# GIVEN DATA:
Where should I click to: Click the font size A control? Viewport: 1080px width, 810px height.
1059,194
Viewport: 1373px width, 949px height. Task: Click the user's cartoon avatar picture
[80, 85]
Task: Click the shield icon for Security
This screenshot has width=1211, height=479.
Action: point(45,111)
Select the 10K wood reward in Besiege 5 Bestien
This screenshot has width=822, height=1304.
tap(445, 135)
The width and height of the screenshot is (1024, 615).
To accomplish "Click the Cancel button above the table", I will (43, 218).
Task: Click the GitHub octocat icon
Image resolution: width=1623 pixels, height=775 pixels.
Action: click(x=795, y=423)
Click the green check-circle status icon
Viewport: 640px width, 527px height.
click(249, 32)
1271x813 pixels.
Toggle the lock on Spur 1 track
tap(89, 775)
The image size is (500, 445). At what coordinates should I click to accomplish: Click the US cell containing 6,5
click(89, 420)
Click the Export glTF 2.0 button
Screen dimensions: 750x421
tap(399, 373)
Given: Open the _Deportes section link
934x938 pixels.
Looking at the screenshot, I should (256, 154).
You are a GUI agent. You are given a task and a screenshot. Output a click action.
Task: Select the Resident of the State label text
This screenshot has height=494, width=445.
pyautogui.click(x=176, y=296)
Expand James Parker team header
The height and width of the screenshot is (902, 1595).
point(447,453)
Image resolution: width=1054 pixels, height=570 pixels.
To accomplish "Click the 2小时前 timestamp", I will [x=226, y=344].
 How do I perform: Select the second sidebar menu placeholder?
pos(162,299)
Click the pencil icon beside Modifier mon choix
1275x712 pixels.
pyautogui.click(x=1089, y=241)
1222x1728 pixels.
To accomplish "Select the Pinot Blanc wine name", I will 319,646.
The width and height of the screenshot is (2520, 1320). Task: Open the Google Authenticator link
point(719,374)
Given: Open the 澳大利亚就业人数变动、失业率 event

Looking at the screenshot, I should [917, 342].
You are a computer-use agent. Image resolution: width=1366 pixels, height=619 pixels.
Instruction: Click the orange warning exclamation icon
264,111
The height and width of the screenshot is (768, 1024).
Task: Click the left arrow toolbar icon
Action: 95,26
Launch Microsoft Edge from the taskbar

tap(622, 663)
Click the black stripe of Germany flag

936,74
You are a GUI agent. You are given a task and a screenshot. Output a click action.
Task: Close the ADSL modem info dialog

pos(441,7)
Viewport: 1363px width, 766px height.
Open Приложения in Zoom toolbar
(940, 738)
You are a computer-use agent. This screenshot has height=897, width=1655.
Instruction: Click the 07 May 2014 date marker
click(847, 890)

# EXERCISE:
Write out the lines above exactly, but only from the one containing "Given: Open the _Deportes section link" through the last one.

# PROBLEM SOLUTION:
Given: Open the _Deportes section link
934x938 pixels.
Looking at the screenshot, I should (256, 154).
You are a GUI agent. You are given a task and a screenshot. Output a click action.
Task: Select the Resident of the State label text
This screenshot has height=494, width=445.
pyautogui.click(x=176, y=296)
Expand James Parker team header
The height and width of the screenshot is (902, 1595).
point(447,453)
Image resolution: width=1054 pixels, height=570 pixels.
To accomplish "Click the 2小时前 timestamp", I will [x=226, y=344].
 How do I perform: Select the second sidebar menu placeholder?
pos(162,299)
Click the pencil icon beside Modifier mon choix
1275x712 pixels.
pyautogui.click(x=1089, y=241)
1222x1728 pixels.
To accomplish "Select the Pinot Blanc wine name", I will 319,646.
The width and height of the screenshot is (2520, 1320). Task: Open the Google Authenticator link
point(719,374)
Given: Open the 澳大利亚就业人数变动、失业率 event

Looking at the screenshot, I should [917, 342].
You are a computer-use agent. Image resolution: width=1366 pixels, height=619 pixels.
Instruction: Click the orange warning exclamation icon
264,111
The height and width of the screenshot is (768, 1024).
Task: Click the left arrow toolbar icon
Action: 95,26
Launch Microsoft Edge from the taskbar

tap(622, 663)
Click the black stripe of Germany flag

936,74
You are a GUI agent. You are given a task and a screenshot. Output a click action.
Task: Close the ADSL modem info dialog

pos(441,7)
Viewport: 1363px width, 766px height.
Open Приложения in Zoom toolbar
(940, 738)
You are a computer-use agent. This screenshot has height=897, width=1655.
Instruction: Click the 07 May 2014 date marker
click(847, 890)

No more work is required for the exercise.